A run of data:
^^^^
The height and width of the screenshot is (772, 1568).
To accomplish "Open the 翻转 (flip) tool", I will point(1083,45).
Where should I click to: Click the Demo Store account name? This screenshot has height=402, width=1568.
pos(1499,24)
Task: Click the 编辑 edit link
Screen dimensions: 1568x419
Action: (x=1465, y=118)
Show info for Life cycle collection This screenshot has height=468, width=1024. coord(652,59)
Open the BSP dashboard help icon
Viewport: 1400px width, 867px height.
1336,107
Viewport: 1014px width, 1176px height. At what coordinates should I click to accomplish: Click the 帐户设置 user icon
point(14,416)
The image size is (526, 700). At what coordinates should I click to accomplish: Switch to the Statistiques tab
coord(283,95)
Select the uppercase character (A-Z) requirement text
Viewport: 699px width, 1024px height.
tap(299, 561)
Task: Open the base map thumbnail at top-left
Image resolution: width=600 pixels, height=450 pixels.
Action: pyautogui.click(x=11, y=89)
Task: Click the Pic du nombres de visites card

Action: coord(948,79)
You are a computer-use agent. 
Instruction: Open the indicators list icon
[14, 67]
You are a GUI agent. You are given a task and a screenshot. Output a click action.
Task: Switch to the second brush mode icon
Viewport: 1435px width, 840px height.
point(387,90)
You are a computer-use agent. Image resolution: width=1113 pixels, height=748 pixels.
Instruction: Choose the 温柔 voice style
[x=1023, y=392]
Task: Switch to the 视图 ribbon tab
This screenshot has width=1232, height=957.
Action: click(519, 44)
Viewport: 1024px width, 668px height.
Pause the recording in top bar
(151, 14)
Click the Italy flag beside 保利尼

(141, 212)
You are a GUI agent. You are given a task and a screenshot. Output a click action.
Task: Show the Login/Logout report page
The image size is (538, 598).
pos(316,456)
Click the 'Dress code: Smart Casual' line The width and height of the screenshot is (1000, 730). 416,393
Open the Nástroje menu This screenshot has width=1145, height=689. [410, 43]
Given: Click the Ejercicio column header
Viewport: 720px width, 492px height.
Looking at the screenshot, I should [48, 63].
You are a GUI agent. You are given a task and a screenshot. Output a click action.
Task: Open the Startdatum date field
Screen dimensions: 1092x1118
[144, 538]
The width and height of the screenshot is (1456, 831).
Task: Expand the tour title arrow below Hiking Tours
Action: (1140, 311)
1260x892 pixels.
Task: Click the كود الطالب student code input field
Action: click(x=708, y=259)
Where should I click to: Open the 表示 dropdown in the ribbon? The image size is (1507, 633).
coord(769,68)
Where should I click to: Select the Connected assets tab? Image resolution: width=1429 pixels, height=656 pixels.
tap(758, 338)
^^^^
Find every line in the data above that contains the word "size", and copy each of those lines.

The image size is (526, 700). At what coordinates should I click to accomplish: Switch to the Statistiques tab
The image size is (538, 598).
Where should I click to: Open the 表示 dropdown in the ribbon? The image size is (1507, 633).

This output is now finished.